Tunisia, il ministro in lacrime: "Il coronavirus potrebbe dilagare"

Allarme in Tunisia, in diretta nazionale il ministro della salute si commuove e lancia un appello ai cittadini per rispettare le distanze di sicurezza

Tunisia, il ministro in lacrime: "Il coronavirus potrebbe dilagare"

Lacrime in diretta tv ed un appello che sa più quasi di implorazione ai propri cittadini affinché si attengano alle disposizioni anti Covid: è accaduto nella serata di ieri in Tunisia, dove il ministro della salute Abdellatif Mekki ha denunciato pubblicamente il mancato rispetto da parte di alcuni cittadini delle regole volte al contenimento del coronavirus.

Da qui le lacrime, mentre il rappresentante del governo spiegava come senza la collaborazione dei cittadini l’epidemia potrebbe dilagare ed avere effetti catastrofici nel Paese nordafricano: “La mancanza di collaborazione dei cittadini con le autorità renderà vani i nostri sforzi per isolare il virus”, ha dichiarato commosso Mekki.

Il pianto in diretta televisiva ha ben fatto intuire quella che è l’attuale tensione in Tunisia e tra i tunisini: qui le notizie provenienti dall’Italia arrivano più velocemente che altrove, e non solo per un fatto di vicinanza geografica, il timore è che quanto visto nel nostro Paese possa verificarsi anche da queste parti. E tutti hanno più o meno presente l’arretratezza del sistema sanitario locale e le difficoltà che, soprattutto nelle province più remote, affrontano quotidianamente gli ospedali.
§
Dettagli del problema:
Prosegua l'articolo sull'appello in lacrime del ministro della salute tunisino, riprendendo subito dopo la sua ultima frase.
§
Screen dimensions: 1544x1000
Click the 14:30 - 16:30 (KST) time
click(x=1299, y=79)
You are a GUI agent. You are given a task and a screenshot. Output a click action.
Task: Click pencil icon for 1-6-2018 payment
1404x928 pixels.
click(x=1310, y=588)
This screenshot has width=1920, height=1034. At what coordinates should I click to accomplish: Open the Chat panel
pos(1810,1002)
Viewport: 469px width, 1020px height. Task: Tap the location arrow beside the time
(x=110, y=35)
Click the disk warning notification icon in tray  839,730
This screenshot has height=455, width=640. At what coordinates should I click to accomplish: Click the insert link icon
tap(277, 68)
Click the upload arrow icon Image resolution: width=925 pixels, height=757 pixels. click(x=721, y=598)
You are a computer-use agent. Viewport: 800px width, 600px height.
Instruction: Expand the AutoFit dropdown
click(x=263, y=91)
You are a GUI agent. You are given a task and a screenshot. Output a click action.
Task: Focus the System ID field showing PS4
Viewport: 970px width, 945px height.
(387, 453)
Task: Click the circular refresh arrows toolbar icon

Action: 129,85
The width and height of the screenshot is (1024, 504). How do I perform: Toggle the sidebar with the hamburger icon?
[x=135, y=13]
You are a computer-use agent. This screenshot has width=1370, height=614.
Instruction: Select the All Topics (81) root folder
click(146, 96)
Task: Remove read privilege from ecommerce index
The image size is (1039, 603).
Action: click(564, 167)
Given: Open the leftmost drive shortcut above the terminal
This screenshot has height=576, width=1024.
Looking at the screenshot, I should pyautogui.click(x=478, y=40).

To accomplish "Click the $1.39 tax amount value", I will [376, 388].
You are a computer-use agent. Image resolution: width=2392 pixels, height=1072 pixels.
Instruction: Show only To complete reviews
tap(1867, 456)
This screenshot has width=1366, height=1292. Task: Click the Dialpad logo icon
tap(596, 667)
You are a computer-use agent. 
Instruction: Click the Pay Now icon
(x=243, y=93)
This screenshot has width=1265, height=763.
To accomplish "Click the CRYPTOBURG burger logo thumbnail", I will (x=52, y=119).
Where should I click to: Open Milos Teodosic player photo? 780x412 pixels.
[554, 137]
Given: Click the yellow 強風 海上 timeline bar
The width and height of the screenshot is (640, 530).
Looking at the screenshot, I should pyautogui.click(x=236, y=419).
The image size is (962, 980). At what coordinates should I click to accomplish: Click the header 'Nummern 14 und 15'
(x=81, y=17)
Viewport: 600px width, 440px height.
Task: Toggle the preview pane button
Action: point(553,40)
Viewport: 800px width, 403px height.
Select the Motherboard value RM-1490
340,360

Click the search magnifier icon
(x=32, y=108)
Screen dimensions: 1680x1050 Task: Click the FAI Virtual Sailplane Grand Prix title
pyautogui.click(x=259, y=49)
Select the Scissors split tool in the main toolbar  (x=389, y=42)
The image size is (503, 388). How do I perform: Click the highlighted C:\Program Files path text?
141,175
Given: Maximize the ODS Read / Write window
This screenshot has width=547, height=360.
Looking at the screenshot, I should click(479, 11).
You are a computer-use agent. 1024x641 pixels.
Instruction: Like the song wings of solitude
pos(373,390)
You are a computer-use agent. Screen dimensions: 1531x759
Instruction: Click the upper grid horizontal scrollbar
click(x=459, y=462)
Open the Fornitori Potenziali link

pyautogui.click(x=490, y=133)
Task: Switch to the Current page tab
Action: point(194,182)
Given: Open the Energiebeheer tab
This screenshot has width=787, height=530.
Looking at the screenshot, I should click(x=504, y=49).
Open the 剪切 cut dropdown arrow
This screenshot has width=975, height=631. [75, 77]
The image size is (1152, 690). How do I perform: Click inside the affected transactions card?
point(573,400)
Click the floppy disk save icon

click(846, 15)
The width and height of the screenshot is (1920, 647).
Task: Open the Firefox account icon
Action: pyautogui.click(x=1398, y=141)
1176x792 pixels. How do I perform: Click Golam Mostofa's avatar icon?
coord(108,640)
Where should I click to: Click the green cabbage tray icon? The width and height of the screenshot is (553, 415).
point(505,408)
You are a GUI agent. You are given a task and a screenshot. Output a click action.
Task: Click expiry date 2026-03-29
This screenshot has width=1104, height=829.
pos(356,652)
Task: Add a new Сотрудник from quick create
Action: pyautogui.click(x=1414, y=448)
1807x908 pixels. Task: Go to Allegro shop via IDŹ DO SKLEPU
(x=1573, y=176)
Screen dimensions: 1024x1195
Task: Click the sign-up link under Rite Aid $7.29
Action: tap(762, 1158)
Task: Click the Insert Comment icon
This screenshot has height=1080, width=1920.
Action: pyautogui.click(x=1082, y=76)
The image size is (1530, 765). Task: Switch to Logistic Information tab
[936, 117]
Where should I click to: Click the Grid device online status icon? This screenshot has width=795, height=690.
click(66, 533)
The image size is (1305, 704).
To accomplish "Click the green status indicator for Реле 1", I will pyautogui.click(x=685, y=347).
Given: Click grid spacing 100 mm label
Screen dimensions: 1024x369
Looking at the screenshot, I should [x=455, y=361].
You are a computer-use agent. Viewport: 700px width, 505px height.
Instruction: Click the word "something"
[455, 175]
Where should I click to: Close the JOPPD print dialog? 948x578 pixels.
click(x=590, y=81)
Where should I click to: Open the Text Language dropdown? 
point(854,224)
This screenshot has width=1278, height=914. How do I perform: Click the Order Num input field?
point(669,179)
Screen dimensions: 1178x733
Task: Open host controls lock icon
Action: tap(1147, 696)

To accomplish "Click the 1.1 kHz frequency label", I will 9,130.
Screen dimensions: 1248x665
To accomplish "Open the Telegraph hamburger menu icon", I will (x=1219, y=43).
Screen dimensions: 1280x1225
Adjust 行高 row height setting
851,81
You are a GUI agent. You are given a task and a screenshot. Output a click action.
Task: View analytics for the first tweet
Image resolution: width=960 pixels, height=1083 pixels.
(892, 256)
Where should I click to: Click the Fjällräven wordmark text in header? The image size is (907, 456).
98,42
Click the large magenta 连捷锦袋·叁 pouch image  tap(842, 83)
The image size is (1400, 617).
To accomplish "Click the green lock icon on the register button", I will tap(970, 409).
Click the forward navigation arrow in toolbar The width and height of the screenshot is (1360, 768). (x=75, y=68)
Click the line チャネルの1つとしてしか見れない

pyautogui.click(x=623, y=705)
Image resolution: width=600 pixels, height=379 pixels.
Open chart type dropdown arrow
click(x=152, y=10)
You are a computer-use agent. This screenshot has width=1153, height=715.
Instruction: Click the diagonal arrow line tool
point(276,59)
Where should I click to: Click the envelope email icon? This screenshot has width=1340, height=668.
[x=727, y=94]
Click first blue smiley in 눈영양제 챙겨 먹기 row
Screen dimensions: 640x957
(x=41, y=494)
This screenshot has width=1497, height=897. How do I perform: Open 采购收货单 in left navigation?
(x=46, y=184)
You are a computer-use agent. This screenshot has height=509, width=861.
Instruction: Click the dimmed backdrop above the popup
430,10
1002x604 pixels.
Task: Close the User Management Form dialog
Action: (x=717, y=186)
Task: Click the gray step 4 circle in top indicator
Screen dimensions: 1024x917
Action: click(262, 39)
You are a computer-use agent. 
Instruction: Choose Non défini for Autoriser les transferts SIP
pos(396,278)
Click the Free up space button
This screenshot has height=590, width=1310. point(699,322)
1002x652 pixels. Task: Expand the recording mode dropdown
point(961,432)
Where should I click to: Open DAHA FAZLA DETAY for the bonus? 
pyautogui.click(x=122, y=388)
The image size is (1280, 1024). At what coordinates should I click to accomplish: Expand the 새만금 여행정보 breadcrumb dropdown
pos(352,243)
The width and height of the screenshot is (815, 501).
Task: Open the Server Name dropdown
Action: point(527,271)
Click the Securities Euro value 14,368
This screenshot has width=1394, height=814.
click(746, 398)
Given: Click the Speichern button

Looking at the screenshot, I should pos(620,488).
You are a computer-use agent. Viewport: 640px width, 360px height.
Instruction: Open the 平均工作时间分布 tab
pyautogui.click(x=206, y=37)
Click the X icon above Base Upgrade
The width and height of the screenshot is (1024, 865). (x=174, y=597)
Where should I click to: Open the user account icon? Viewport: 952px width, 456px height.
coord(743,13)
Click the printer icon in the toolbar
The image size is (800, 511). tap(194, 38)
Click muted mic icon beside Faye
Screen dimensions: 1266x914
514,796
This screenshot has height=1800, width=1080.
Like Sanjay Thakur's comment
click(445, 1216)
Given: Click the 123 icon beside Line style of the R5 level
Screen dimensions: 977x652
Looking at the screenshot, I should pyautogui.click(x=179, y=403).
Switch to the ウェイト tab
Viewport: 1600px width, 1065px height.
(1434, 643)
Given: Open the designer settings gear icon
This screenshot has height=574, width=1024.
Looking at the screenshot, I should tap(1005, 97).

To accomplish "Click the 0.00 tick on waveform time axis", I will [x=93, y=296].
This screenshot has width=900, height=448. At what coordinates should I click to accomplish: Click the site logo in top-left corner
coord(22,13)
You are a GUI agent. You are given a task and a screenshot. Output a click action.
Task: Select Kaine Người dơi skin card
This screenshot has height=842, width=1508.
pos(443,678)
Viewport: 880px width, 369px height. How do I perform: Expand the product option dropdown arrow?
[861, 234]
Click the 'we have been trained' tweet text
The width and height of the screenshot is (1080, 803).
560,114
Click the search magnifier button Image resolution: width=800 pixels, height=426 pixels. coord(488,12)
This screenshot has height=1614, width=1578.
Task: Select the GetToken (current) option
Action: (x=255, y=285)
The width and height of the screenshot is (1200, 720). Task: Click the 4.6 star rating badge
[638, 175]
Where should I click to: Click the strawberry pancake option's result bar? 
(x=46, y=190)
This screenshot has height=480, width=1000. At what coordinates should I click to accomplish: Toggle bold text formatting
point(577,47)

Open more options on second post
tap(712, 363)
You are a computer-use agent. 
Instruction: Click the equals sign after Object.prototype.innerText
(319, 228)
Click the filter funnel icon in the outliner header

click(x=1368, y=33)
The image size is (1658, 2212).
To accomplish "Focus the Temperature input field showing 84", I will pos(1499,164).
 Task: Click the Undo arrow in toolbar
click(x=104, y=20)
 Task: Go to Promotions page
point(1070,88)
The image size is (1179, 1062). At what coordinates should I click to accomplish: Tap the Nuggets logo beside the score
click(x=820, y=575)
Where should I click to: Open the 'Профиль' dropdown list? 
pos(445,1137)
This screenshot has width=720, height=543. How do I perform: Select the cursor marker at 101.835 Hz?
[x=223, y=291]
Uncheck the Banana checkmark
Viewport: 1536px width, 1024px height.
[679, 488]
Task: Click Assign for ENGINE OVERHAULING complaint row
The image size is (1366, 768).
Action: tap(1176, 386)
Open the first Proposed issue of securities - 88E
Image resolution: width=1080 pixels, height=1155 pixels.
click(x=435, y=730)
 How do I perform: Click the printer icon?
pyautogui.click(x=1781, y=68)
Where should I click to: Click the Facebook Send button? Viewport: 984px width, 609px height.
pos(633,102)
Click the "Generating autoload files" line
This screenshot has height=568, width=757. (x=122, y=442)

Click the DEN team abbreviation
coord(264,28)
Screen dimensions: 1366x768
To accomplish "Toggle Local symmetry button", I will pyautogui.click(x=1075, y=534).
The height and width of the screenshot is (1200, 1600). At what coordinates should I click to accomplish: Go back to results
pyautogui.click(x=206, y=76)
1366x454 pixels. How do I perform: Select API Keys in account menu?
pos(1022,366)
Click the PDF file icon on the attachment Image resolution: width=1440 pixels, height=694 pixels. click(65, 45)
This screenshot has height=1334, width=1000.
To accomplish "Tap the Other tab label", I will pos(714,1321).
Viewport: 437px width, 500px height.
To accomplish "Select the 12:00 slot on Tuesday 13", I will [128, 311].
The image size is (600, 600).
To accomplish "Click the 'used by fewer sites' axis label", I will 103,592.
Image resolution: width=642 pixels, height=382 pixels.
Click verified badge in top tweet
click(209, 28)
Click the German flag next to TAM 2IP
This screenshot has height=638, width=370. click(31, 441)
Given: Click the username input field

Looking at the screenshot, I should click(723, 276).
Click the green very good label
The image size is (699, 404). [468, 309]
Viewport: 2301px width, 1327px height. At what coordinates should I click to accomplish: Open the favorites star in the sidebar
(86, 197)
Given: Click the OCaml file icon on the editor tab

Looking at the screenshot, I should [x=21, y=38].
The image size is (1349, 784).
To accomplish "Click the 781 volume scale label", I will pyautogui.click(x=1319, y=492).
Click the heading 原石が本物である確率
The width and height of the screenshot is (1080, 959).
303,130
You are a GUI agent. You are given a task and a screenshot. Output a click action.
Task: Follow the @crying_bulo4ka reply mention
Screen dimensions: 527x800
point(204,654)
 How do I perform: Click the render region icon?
§
Risposta all'esercizio:
Dallo scorso 19 marzo, il governo ha messo in campo diverse iniziative volte al contenimento del virus, a partire dalla chiusura di locali, negozi e bar. Nei giorni successivi, è stato imposto anche il coprifuoco dalle 18:00 alle 6:00 del mattino.

Forse però, a giudicare anche dall’appello molto sentito del ministro Mekki, non tutti stanno rispettando queste normative: “Se si continua così – ha dichiarato il titolare del dicastero della salute – la situazione potrebbe diventare fuori controllo”.

Attualmente in Tunisia i casi di coronavirus registrati sono 625, con 23 decessi ufficialmente dichiarati. Ma c’è chi è convinto di come in realtà i contagiati siano molti di più, con il Paese che deve necessariamente rispettare in maniera rigida il contenimento per evitare che il virus si propaghi.

Nessuna regione tunisina si salverebbe: a Tunisi, come nelle altre città e così come anche nelle zone più remote, gli ospedali non reggerebbero il carico di decine di ricoverati per problemi respiratori causati dal Covid-19.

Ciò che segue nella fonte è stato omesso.